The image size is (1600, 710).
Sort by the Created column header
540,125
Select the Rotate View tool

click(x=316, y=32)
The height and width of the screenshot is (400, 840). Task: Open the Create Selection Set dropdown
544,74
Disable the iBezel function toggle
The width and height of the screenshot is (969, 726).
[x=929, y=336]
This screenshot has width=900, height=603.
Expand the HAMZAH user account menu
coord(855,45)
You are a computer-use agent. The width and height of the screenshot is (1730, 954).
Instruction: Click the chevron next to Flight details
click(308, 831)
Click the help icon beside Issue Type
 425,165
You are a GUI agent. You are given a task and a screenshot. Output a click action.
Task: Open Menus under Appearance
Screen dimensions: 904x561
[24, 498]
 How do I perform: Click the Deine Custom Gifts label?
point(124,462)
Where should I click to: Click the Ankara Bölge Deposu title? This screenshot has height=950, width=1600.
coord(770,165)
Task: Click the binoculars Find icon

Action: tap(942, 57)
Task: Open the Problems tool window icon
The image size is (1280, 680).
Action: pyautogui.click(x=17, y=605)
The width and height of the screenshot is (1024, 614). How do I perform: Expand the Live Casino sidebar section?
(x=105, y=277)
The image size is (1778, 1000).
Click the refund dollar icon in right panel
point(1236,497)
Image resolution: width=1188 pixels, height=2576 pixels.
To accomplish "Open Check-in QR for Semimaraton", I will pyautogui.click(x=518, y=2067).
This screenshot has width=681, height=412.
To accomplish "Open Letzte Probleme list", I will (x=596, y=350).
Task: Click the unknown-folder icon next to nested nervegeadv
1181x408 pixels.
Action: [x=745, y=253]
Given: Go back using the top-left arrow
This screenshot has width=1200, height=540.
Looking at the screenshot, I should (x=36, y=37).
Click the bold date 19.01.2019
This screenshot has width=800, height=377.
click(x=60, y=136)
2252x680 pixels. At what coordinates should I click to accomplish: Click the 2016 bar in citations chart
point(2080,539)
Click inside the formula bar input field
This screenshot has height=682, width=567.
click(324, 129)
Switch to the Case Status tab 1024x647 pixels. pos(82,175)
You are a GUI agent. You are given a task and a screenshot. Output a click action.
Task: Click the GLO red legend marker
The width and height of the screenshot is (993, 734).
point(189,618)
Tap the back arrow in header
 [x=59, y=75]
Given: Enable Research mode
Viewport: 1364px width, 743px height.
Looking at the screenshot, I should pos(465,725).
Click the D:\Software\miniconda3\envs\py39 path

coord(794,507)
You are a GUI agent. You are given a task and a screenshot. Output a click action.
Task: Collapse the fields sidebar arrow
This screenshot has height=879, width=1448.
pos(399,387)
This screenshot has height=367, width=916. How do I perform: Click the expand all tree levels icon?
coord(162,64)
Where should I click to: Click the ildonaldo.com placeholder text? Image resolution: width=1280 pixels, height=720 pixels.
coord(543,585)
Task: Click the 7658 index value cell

| What you are asked to do |
Return the listing. Match it exactly.

| Written solution |
The image size is (1600, 710).
Sort by the Created column header
540,125
Select the Rotate View tool

click(x=316, y=32)
The height and width of the screenshot is (400, 840). Task: Open the Create Selection Set dropdown
544,74
Disable the iBezel function toggle
The width and height of the screenshot is (969, 726).
[x=929, y=336]
This screenshot has width=900, height=603.
Expand the HAMZAH user account menu
coord(855,45)
You are a computer-use agent. The width and height of the screenshot is (1730, 954).
Instruction: Click the chevron next to Flight details
click(308, 831)
Click the help icon beside Issue Type
 425,165
You are a GUI agent. You are given a task and a screenshot. Output a click action.
Task: Open Menus under Appearance
Screen dimensions: 904x561
[24, 498]
 How do I perform: Click the Deine Custom Gifts label?
point(124,462)
Where should I click to: Click the Ankara Bölge Deposu title? This screenshot has height=950, width=1600.
coord(770,165)
Task: Click the binoculars Find icon

Action: tap(942, 57)
Task: Open the Problems tool window icon
The image size is (1280, 680).
Action: pyautogui.click(x=17, y=605)
The width and height of the screenshot is (1024, 614). How do I perform: Expand the Live Casino sidebar section?
(x=105, y=277)
The image size is (1778, 1000).
Click the refund dollar icon in right panel
point(1236,497)
Image resolution: width=1188 pixels, height=2576 pixels.
To accomplish "Open Check-in QR for Semimaraton", I will pyautogui.click(x=518, y=2067).
This screenshot has width=681, height=412.
To accomplish "Open Letzte Probleme list", I will (x=596, y=350).
Task: Click the unknown-folder icon next to nested nervegeadv
1181x408 pixels.
Action: [x=745, y=253]
Given: Go back using the top-left arrow
This screenshot has width=1200, height=540.
Looking at the screenshot, I should (x=36, y=37).
Click the bold date 19.01.2019
This screenshot has width=800, height=377.
click(x=60, y=136)
2252x680 pixels. At what coordinates should I click to accomplish: Click the 2016 bar in citations chart
point(2080,539)
Click inside the formula bar input field
This screenshot has height=682, width=567.
click(324, 129)
Switch to the Case Status tab 1024x647 pixels. pos(82,175)
You are a GUI agent. You are given a task and a screenshot. Output a click action.
Task: Click the GLO red legend marker
The width and height of the screenshot is (993, 734).
point(189,618)
Tap the back arrow in header
 [x=59, y=75]
Given: Enable Research mode
Viewport: 1364px width, 743px height.
Looking at the screenshot, I should pos(465,725).
Click the D:\Software\miniconda3\envs\py39 path

coord(794,507)
You are a GUI agent. You are given a task and a screenshot. Output a click action.
Task: Collapse the fields sidebar arrow
This screenshot has height=879, width=1448.
pos(399,387)
This screenshot has height=367, width=916. How do I perform: Click the expand all tree levels icon?
coord(162,64)
Where should I click to: Click the ildonaldo.com placeholder text? Image resolution: width=1280 pixels, height=720 pixels.
coord(543,585)
Task: Click the 7658 index value cell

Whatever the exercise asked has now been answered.